GPA-Sallmutter: "Gehrer will Unis frei von Berufstätigen machen"

Universitätsreform, richtet sich gegen arbeitende Menschen - für Implementierungsstopp

Wien (ÖGB/GPA). "Es ist zu befürchten, dass die gestern von der Uni Linz präsentierten Zahlen auch auf Gesamtösterreich zutreffen. Seit der Einführung der Studiengebühren ist demnach der Anteil berufstätiger Studierender deutlich zurückgegangen. Besonders besorgniserregend ist die Tatsache, dass der Anteil der Studierenden aus Arbeiterfamilien drastisch sinkt. Sollte sich dieser Trend nach Vorliegen gesamtösterreichischer Zahlen bestätigen, so wird deutlich, dass die Hochschulpolitik der Regierung wesentliche Errungenschaften der letzten Jahrzehnte zunichte machen, nämlich die Schaffung von Rahmenbedingungen, die auch Kinder aus Arbeiterfamilien und Berufstätige den Besuch der Universitäten ermöglichen", erklärte GPA-Vorsitzender Hans Sallmutter zu den gestern vorgelegten Zahlen.

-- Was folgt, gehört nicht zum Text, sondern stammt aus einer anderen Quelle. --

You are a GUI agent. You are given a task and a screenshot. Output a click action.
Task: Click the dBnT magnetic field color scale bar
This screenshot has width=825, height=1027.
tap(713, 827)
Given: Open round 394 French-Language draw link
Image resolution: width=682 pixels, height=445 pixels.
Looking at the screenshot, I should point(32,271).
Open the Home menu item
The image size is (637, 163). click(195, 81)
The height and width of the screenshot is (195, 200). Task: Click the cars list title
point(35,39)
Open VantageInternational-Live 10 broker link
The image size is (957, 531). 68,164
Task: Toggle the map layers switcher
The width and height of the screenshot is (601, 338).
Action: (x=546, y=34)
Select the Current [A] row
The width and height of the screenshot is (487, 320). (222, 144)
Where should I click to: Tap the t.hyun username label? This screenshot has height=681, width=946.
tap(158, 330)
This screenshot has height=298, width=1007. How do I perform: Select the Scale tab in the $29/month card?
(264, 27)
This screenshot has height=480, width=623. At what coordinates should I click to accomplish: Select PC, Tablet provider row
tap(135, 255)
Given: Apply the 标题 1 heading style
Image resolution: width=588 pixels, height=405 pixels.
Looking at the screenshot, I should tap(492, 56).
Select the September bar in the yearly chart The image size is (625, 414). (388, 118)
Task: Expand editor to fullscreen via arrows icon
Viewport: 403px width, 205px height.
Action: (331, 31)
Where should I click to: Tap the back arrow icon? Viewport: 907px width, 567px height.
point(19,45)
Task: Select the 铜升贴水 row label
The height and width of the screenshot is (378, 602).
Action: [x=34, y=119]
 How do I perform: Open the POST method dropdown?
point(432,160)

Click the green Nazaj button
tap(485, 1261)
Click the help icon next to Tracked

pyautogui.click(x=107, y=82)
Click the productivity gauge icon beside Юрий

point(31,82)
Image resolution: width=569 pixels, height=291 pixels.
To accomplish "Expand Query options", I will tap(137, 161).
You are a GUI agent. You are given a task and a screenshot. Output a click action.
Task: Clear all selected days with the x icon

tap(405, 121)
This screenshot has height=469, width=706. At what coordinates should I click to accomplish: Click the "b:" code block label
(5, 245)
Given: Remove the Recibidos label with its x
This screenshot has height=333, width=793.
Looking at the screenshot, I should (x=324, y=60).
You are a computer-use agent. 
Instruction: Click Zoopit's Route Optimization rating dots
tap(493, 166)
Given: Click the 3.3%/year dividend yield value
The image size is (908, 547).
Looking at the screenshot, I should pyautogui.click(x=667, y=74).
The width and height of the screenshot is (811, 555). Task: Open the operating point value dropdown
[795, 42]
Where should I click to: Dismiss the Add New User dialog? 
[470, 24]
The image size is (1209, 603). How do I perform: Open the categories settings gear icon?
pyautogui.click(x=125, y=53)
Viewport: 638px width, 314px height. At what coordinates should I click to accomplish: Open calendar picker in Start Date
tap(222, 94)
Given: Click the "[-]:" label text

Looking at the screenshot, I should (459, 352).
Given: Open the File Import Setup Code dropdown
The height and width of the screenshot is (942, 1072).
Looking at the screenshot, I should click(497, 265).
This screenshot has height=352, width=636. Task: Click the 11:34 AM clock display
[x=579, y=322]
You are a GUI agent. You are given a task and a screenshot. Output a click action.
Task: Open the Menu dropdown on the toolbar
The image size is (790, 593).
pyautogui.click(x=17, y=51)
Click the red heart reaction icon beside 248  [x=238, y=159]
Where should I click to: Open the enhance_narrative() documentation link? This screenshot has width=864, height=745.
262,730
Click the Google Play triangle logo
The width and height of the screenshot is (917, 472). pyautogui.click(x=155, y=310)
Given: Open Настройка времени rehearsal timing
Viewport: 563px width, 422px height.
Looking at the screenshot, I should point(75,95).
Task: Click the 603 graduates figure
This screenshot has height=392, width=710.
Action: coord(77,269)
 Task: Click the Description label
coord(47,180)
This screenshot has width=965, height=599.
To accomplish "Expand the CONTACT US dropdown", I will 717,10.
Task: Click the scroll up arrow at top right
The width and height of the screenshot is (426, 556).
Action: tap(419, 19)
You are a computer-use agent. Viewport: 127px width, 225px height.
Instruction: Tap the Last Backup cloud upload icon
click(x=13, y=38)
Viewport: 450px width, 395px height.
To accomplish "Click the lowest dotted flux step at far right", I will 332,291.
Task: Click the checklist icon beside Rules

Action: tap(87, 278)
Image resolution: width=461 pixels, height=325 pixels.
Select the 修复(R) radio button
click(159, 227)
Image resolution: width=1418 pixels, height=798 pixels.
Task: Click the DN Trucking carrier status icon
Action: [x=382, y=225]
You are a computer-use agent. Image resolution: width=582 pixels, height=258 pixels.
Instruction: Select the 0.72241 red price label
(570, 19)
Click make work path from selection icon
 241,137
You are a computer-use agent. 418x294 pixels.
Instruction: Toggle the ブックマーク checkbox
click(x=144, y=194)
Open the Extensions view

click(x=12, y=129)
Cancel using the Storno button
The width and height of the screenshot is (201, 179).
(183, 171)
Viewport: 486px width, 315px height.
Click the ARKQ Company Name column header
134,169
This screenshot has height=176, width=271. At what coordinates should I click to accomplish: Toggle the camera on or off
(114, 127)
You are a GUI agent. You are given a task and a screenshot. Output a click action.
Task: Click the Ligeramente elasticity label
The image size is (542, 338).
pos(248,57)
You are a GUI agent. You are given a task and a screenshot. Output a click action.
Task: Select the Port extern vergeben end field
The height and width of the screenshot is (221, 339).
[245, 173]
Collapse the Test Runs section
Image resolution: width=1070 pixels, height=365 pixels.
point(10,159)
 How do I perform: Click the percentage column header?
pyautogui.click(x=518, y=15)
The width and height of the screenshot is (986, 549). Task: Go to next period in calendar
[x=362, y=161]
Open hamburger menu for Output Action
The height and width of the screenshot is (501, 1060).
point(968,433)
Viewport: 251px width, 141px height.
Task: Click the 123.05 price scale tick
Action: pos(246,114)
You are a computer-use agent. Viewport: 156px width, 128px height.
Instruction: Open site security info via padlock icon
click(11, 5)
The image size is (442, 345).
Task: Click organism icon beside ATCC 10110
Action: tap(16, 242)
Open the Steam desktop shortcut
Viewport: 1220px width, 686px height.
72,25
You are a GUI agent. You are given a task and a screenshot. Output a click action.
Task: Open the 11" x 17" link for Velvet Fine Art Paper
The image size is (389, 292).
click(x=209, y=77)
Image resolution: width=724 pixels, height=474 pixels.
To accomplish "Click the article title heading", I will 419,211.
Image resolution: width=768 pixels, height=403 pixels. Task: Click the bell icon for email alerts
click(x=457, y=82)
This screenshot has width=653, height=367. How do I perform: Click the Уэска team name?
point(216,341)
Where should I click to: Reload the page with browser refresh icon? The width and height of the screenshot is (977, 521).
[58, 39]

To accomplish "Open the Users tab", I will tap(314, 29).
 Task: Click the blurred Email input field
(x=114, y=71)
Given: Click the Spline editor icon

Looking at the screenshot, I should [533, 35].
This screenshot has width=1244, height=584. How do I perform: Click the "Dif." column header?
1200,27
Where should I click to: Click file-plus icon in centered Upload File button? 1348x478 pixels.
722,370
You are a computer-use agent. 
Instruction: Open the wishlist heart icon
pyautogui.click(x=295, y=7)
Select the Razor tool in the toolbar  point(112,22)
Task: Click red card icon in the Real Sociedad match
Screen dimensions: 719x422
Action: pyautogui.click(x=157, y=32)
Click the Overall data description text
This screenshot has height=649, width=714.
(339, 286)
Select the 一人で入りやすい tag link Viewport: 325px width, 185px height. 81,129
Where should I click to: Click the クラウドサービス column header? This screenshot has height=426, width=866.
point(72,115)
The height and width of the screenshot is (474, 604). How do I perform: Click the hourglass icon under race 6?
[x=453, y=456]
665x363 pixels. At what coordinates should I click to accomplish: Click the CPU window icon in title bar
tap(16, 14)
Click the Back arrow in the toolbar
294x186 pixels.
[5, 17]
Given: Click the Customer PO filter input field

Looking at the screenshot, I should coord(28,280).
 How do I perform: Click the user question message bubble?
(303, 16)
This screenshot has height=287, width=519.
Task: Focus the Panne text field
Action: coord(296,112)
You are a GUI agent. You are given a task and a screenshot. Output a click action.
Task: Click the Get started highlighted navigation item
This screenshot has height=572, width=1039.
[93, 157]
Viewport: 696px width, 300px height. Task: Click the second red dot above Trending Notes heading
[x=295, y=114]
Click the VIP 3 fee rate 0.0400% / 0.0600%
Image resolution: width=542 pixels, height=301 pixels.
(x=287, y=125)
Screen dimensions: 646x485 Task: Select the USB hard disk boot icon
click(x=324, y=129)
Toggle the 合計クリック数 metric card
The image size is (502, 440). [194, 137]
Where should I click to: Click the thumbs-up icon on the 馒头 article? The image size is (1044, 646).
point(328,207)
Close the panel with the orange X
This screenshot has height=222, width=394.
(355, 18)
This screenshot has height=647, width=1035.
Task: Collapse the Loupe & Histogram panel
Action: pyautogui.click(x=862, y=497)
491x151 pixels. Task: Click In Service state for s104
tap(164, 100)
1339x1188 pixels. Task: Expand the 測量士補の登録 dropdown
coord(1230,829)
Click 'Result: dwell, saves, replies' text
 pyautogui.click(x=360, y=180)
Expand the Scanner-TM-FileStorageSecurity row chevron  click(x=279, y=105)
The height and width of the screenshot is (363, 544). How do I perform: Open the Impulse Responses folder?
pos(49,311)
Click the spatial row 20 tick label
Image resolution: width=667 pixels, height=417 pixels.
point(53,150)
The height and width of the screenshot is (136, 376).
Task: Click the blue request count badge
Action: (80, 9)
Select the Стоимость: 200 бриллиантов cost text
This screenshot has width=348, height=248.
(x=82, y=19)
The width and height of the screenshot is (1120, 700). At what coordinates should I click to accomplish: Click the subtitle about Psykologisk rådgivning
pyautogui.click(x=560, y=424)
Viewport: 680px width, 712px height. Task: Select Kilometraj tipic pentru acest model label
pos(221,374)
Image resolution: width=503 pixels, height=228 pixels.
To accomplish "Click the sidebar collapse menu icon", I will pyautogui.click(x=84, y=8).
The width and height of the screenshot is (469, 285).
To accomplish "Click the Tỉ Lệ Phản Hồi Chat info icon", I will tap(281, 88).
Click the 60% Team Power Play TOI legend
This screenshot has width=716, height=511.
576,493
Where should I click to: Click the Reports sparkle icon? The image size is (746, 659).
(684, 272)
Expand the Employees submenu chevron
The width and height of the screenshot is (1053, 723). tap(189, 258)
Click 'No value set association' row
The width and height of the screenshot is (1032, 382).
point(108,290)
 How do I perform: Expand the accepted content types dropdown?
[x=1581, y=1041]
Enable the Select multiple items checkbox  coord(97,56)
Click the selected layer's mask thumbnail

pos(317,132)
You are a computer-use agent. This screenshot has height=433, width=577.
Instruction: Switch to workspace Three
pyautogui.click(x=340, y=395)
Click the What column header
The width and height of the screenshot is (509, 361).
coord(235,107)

Einmal mehr fordert die GPA neben der Zurücknahme der Studiengebühren auch den Stopp der Implementierung des Universitätsgesetzes. "Es ist skandalös, dass Frau Minister Gehrer ein Gesetz gegen die Mehrheit der Betroffenen durchzieht und gleichzeitig bis heute kein Finanzierungskonzept zur längerfristigen Absicherung der Universitäten vorgelegt hat”, so Sallmutter abschließend.